# Discovery of Frequent Itemsets and Association Rules

The problem of discovering association rules between itemsets in a sales transaction database (a set of baskets) includes the following two sub-problems:

1. Finding frequent itemsets with support at least s;
2. Generating association rules with confidence at least c from the itemsets found in the first step.
Remind that an association rule is an implication X → Y, where X and Y are itemsets such that X∩Y=∅. Support of the rule X → Y is the number of transactions that contain X⋃Y. Confidence of the rule X → Y the fraction of transactions containing X⋃Y in all transactions that contain X.

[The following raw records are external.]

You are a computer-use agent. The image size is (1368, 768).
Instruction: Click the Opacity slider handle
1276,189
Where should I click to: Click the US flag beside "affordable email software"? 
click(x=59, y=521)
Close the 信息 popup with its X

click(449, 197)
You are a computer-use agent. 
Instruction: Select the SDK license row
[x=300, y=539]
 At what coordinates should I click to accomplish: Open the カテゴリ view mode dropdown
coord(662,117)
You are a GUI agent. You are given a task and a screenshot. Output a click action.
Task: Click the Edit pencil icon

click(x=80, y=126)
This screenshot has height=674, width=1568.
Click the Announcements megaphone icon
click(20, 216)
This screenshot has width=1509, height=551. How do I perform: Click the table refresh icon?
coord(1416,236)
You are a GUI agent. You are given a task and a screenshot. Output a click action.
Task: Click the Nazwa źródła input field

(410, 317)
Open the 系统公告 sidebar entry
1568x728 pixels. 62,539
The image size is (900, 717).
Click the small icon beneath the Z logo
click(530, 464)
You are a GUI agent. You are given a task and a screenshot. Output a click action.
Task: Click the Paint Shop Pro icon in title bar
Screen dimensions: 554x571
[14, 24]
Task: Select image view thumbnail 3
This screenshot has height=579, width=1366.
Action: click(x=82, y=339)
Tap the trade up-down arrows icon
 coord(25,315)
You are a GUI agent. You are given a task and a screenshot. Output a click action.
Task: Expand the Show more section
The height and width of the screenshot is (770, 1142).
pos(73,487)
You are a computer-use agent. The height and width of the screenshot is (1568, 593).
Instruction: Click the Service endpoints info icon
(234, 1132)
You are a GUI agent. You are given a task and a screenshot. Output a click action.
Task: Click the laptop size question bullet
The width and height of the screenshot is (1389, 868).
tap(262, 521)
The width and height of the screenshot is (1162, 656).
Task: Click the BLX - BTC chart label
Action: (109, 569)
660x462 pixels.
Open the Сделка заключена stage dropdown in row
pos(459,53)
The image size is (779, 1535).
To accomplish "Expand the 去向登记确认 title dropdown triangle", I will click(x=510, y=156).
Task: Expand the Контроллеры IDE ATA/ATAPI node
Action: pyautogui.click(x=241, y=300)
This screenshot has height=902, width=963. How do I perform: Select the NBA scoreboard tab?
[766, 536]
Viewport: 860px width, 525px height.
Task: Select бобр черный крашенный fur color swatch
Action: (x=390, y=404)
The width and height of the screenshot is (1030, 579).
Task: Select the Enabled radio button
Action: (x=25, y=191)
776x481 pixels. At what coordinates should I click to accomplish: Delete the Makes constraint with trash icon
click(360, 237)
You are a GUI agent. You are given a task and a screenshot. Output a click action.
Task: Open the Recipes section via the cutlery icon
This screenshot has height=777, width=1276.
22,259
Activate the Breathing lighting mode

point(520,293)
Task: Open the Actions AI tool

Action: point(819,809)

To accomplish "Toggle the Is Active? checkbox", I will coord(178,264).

You are to solve the first sub-problem: to implement the A-Priori algorithm for finding frequent itemsets with support at least s in a dataset of sales transactions. Remind that support of an itemset is the number of transactions containing the itemset. To test and evaluate your implementation, write a program that uses your A-Priori algorithm implementation to discover frequent itemsets with support at least s in a given dataset of sales transactions.

The sale transaction dataset includes generated transactions (baskets) of hashed items (see Canvas).

In [1]:
baskets = [i.strip().split() for i in open("T10I4D100K.dat").readlines()]

In [2]:
transactions = {} # Dictionary with transaction ID as key, and basket as value
count = 0
for basket in baskets:
    count += 1
    transactions[count] = basket

In [3]:
items = set() # Set of items from all baskets
for i in transactions.values():
    for j in i:
        items.add(j) 

In [31]:
# Count the frequency of each item
def freq(items, transactions):
    items_counts = dict() # Dictionary of item and its frequency
    for i in items: # Check for every item
        temp_i = {i}
        for j in transactions.items(): # and basket
            if temp_i.issubset(set(j[1])): # if item is in basket
                if i in items_counts:
                    items_counts[i] += 1 # If already spotted, add 1 to count
                else:
                    items_counts[i] = 1 # If not spotted yet, set count to 1
    return items_counts

In [5]:
items_counts = freq(items, transactions)

In [6]:
def support(items_counts, transactions):
    support = dict()
    for i in items_counts:
        support[i] = items_counts[i]/len(transactions) # Support = #transactions in which item appears/#total transactions
    return support

In [7]:
min_support = 0.05
items_atleast_min_support = [{j[0]:j[1] for j in support(items_counts, transactions).items() if j[1]>=min_support}]

In [8]:
items_atleast_min_support

[{'529': 0.07057,
  '684': 0.05408,
  '419': 0.05057,
  '722': 0.05845,
  '829': 0.0681,
  '766': 0.06265,
  '354': 0.05835,
  '494': 0.05102,
  '217': 0.05375,
  '368': 0.07828}]

Optional task for extra bonus: Solve the second sub-problem, i.e., develop and implement an algorithm for generating association rules between frequent itemsets discovered by using the A-Priori algorithm in a dataset of sales transactions. The rules must have support at least s and confidence at least c, where s and c are given as input parameters.